Canada's central bank did the expected on Tuesday as it held the line on interest rates for a seventh consecutive decision date, but dropped hints that inflation could become a problem.

The Bank of Canada kept the overnight rate — what big banks charge each other for overnight loans — steady at 4.25 per cent. 

The rate has not moved since May 24, 2006, when the Bank of Canada raised it by one-quarter of a percentage point.

In the commentary accompanying the rate decision, the bank said food and gasoline prices have recently risen more than expected.

The bank said core inflation, which factors out volatile components including some energy and foods costs, is projected to decline to two per cent by the end of 2007.
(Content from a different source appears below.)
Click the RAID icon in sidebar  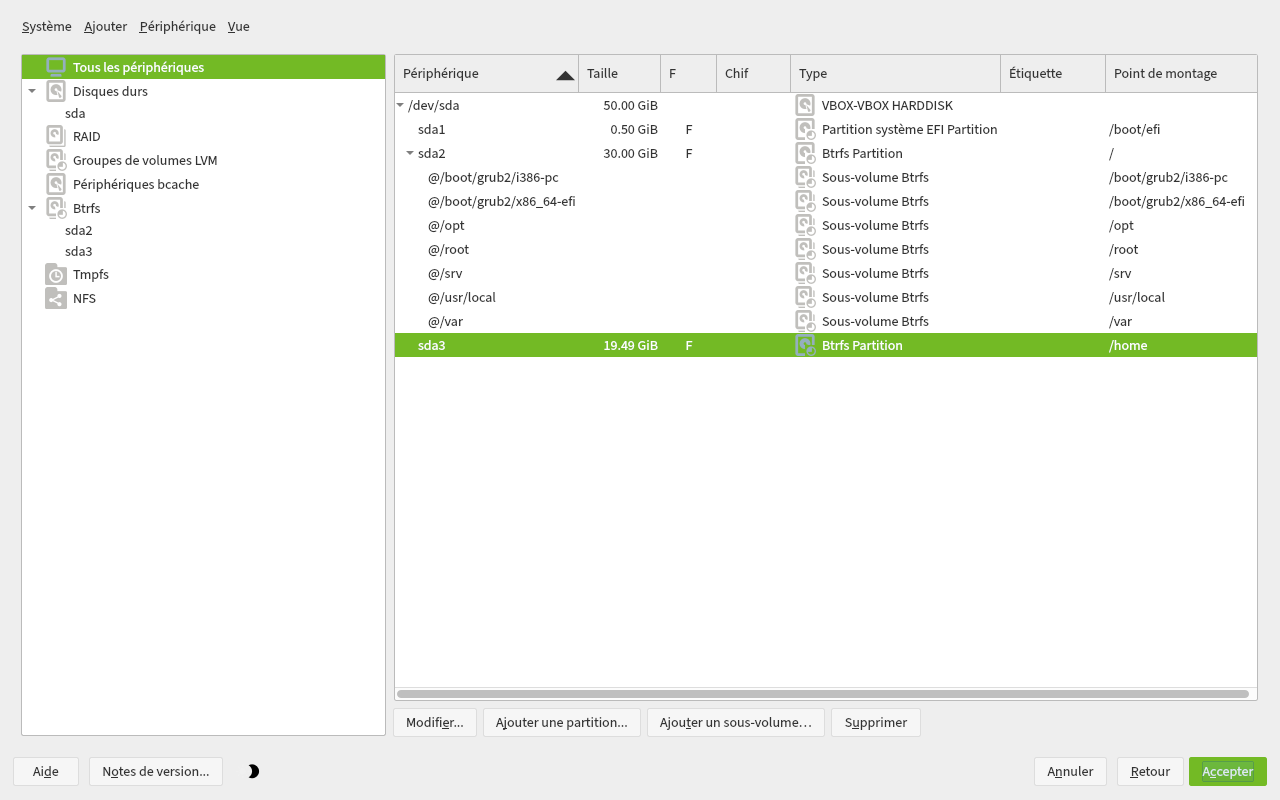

Overall inflation is projected to rise above the two per cent inflation target in the second half of this year, before returning to the target by mid-2008.

In March, both the overall and core inflation rates came in at 2.3 per cent.

Despite the bank's talk on inflation, reaction from the markets was muted. The Canadian dollar traded lower on foreign exchange markets, slipping 0.02 of a cent to 89.07 cents US.

The central bank also said that economic growth it expected to come in at 2.2 per cent in 2007 and 2.7 per cent in both 2008 and 2009.

The bank will expand on its outlook for the economy when it releases its monetary policy report on April 26 and bank governor David Dodge holds a press conference.

U.S. economy expected to struggle

David Tulk, senior economist at TD Bank, said his organization is betting, along with the Bank of Canada, that the U.S. economy will continue to struggle over the next few quarters, holding growth in Canada to below its potential rate and leading to a gradual easing in the core inflation rate.

"As such, the greatest likelihood remains no change in the overnight target rate through the end of 2007, although in light of the [Bank of Canada's] concerns about inflation, one certainly cannot dismiss the possibility of a rate increase," Tulk said in a commentary.

BMO Capital Markets economist Douglas Porter said that unless core inflation or growth sprints higher, the central bank is likely to stay on hold until the U.S. economy stabilizes and begins picking up again, which may take until late this year.

"We continue to believe the next move will be a modest rate hike in early 2008, and there's nothing here to deflect that view," Porter said.